Maria Anna Mariani

Assistant Professor of Modern Italian Literature; Italian Undergraduate Adviser and Director of Undergraduate Studies
marianim@uchicago.edu
Wieboldt 215
Office Hours: Thursday 9:30-10:30 am
773.834.6405
PhD, University of Siena, 2010

I am a specialist of Modern Italian Literature (19th- 21st Century). I also work on Memory Studies, Holocaust Studies, Jewish-Italian Literature, and Literary Theory.

My teaching and research interests explore a network of recurring problems: survival, historical and personal trauma, intellectual engagement, the ethics of literary form, and the tension between factual and fictional genres.

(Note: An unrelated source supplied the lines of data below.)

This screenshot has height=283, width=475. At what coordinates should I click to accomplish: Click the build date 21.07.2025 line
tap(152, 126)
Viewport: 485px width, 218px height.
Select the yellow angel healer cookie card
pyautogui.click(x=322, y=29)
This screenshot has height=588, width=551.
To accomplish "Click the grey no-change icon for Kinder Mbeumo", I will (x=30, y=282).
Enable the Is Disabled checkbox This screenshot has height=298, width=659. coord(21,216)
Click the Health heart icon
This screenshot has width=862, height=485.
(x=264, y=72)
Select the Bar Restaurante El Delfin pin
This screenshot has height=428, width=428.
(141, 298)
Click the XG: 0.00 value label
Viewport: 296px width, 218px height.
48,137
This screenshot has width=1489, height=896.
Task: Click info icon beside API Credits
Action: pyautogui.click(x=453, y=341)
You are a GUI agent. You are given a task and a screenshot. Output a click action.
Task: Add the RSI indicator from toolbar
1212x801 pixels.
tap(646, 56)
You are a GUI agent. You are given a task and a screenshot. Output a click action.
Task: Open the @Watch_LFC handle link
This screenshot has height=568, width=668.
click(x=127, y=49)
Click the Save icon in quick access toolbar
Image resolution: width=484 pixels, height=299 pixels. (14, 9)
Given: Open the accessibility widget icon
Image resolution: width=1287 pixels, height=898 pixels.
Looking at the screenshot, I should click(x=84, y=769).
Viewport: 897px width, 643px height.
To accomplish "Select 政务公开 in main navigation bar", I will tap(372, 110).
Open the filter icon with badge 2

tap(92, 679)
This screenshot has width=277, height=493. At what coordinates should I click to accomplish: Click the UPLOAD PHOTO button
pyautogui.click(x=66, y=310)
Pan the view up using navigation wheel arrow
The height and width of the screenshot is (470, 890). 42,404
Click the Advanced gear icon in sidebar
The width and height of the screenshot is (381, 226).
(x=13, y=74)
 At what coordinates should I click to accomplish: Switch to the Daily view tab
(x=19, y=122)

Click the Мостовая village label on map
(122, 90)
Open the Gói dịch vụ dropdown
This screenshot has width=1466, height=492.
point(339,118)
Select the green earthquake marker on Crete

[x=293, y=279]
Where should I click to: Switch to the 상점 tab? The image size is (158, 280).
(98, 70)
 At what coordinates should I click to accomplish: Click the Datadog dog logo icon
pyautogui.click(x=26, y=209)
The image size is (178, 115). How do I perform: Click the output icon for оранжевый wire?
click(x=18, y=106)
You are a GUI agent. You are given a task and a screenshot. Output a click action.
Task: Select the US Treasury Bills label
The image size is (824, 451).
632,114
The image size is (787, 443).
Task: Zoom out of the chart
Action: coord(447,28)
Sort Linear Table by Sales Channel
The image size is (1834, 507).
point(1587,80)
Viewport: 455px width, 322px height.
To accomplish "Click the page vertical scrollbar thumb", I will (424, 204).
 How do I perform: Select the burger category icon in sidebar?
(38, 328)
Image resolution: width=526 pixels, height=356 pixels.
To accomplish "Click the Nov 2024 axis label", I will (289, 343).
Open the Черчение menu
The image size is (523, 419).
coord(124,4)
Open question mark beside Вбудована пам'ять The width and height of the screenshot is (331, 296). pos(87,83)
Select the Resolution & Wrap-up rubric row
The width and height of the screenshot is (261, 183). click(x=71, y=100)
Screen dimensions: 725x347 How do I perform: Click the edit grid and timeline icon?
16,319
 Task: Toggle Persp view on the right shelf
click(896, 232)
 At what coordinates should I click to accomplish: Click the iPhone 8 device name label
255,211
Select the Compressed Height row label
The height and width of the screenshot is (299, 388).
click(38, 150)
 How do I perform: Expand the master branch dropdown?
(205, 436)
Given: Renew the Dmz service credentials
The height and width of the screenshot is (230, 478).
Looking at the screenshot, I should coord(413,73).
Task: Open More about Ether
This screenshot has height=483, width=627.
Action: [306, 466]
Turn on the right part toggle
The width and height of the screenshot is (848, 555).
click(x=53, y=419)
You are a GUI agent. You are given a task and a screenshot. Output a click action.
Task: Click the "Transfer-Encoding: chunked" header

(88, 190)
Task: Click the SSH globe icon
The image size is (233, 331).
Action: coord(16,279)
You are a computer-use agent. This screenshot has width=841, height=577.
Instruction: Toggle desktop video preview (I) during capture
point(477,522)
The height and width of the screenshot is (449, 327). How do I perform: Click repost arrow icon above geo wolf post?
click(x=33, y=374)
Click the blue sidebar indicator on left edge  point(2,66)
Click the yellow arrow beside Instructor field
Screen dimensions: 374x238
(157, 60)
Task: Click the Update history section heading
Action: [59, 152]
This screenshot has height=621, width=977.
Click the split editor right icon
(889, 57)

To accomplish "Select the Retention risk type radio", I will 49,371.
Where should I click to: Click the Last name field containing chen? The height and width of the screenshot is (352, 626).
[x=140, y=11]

My first book, Sull’autobiografia contemporanea. Nathalie Sarraute, Elias Canetti, Alice Munro, Primo Levi (Carocci 2012), investigates contemporary autobiography from a comparative perspective. Engaging with Paul Ricœur’s narrative theory, I argue that in autobiography memory acts as another form—or “level”— of Ricœurian mimesis, giving shape to lived time even before the action of narrative emplotment takes place. 

My second book Primo Levi e Anna Frank: Tra testimonianza e letteratura (Carocci 2018) puts Anne Frank and Primo Levi in critical conversation for the first time, delving into their respective testimonies and comparing their posthumous lives.  The theoretical problem that connects the two figures, and which mutually illuminates them, is the “sin of fiction.” For Levi—the quintessential witness of the Shoah—fiction was an indispensable but forbidden form of escapism, which he first attempted to camouflage under a pseudonym only to later reclaim it as form of “indirect” testimony. In the case of Anne Frank, the “sin of fiction” refers to the progressive dilution of her work: a process that originated in the editing begun by Frank herself, which was continued by her father. This process culminated in theatrical and film adaptations of the diary, which risk sacrificing its testimonial content for universal literary appeal.

I am currently writing a book manuscript titled Italy and the Bomb: A Poetics of the Bystander. The book explores the overlooked position of the bystander in the Nuclear Age by focusing on the Italian situation as a paradigmatic case. Host to hundreds of American atomic weapons while lacking a nuclear arsenal of its own, Italy’s status was an ambiguous one: that of an unwilling—and in many ways passive—accomplice. Inspired by Seamus Heaney's dictum that “there is no such thing as innocent by-standing,” the book frames Italy’s fraught mix of implication and powerlessness not only as a geopolitical question, but as a way to rethink the role of the sidelined intellectual in the face of mass extinction. Italy and the Bomb includes discrete chapters on the major Italian intellectuals of the time: Italo Calvino, Alberto Moravia, Elsa Morante, Pier Paolo Pasolini, and Leonardo Sciascia. Conscious of their own political marginalization, these authors address the atomic question through a wide range of experimental forms, approaching the nearly unthinkable theme in allusive and oblique ways. Often dismissed as disengaged, inconsistent, or merely playful, these works demand instead a political reading capable of recognizing their confrontation with the paradoxes of the nuclear age. 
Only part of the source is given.